Using a commandline xdelta3-3.0.8.x86-64.exe -e -I 0 -B 268435456 -P 16777216 -W 16777216 for comparing two 2GB files, xdelta is allocating memory the size of 2*(source buffer size) (-B), but only finding differences when they're less or equal than (source buffer size)/2 apart. For my commandline this means it's allocating a total of 512MB of memory, and finds differences (and similarities) in a 128MB-range.

To ensure the source input is read sequentially, with no backward seeks, the encoder maintains the source horizon at half the source buffer size ahead of the input position. A source copy will not be found if it lies more than half the source buffer size away from its absolute position in the input stream.

http://web.archive.org/web/20140709015104/http://code.google.com/p/xdelta/wiki/TuningMemoryBudget

So my question is: What's happening with the other half? What is it used for?

hurda commented 9 years ago

Another problem: When using the same commandline e.g. for comparing two 1MB-files, xdelta is still allocating 512MB.

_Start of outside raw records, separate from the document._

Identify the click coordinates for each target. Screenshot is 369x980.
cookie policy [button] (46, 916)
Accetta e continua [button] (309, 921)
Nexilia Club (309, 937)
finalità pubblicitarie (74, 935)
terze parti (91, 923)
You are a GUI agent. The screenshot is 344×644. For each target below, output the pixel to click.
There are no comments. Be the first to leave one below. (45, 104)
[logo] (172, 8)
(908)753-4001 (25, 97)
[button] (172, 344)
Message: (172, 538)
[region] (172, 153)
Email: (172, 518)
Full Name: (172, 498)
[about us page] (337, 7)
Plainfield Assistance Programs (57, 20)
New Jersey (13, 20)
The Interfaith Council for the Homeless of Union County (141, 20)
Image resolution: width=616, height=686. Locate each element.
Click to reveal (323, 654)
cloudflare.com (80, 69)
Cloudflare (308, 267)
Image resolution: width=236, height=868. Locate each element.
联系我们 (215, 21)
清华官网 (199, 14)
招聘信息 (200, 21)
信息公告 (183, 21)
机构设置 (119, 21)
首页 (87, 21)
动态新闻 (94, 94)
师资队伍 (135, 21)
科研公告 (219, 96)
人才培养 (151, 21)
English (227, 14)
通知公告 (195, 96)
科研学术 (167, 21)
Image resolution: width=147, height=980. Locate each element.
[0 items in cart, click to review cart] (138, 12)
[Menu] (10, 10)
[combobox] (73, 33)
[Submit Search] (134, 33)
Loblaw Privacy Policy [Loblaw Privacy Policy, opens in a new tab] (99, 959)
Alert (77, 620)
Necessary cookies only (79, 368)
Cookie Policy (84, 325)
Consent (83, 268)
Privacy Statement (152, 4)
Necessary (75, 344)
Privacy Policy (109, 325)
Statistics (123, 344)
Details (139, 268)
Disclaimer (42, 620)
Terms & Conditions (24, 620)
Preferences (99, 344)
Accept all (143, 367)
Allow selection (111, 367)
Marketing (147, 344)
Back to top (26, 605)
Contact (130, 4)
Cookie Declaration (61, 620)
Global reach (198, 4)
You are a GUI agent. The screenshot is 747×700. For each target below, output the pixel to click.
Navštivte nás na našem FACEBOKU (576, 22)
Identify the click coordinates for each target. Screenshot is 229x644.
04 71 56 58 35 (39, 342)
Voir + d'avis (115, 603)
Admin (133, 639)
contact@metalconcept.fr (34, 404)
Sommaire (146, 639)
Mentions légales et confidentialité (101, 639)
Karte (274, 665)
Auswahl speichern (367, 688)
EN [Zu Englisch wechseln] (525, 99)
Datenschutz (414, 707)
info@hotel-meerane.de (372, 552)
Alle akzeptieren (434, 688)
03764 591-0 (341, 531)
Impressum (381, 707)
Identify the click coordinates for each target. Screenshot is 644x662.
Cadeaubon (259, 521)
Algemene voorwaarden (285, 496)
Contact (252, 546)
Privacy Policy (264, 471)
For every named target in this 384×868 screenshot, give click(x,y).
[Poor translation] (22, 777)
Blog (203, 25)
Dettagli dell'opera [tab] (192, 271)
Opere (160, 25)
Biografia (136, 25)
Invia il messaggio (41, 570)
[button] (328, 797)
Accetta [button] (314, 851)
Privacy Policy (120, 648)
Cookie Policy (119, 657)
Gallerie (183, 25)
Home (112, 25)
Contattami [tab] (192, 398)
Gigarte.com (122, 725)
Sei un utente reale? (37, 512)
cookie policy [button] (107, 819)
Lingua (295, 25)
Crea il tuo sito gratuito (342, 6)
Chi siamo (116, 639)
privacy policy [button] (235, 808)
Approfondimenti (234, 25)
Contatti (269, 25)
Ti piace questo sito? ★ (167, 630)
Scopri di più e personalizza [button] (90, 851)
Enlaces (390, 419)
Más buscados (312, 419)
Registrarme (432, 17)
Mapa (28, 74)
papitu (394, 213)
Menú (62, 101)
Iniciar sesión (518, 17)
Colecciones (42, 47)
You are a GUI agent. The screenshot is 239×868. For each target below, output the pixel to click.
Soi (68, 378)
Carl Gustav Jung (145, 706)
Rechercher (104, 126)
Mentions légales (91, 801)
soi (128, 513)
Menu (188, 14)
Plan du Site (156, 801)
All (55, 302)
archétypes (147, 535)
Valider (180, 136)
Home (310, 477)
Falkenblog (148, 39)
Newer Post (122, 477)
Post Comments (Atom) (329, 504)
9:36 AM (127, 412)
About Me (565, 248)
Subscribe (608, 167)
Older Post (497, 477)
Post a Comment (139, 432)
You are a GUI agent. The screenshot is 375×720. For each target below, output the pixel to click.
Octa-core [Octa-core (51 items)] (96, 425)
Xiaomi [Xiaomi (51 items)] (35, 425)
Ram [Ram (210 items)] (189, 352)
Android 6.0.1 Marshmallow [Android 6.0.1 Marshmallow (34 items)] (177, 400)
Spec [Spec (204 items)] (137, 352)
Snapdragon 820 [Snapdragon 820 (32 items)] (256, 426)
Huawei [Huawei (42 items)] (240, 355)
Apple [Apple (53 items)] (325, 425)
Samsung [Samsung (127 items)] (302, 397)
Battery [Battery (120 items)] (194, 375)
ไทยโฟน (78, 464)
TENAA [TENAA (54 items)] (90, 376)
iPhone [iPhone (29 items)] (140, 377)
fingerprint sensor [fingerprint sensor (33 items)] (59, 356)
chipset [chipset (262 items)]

jmacd commented 9 years ago

For your first question, the other memory goes to a very large hash table data structure. Your second question -- sounds unusual but you are still passing the -B flag with 256MB right?

There are missed opportunities to rduve memory usage in case a like this, but they complicate the code quite a bit. The code is organized to work with streams, including compressed ones, which makes these memory optimizations really tricky since you don't know the size of a stream up front. I removed a few memory-reducing special cases a few releases ago... On Jun 6, 2015 4:10 AM, "hurda" notifications@github.com wrote:

Using a commandline xdelta3-3.0.8.x86-64.exe -e -I 0 -B 268435456 -P 16777216 -W 16777216 for comparing two 2GB files, xdelta is allocating memory the size of 2*(source buffer size) (-B), but only finding differences when they're less or equal than (source buffer size)/2 apart. For my commandline this means it's allocating a total of 512MB of memory, and finds differences (and similarities) in a 128MB-range.

To ensure the source input is read sequentially, with no backward seeks, the encoder maintains the source horizon at half the source buffer size ahead of the input position. A source copy will not be found if it lies more than half the source buffer size away from its absolute position in the input stream.

http://web.archive.org/web/20140709015104/http://code.google.com/p/xdelta/wiki/TuningMemoryBudget

So my question is: What's happening with the other half? What is it used for?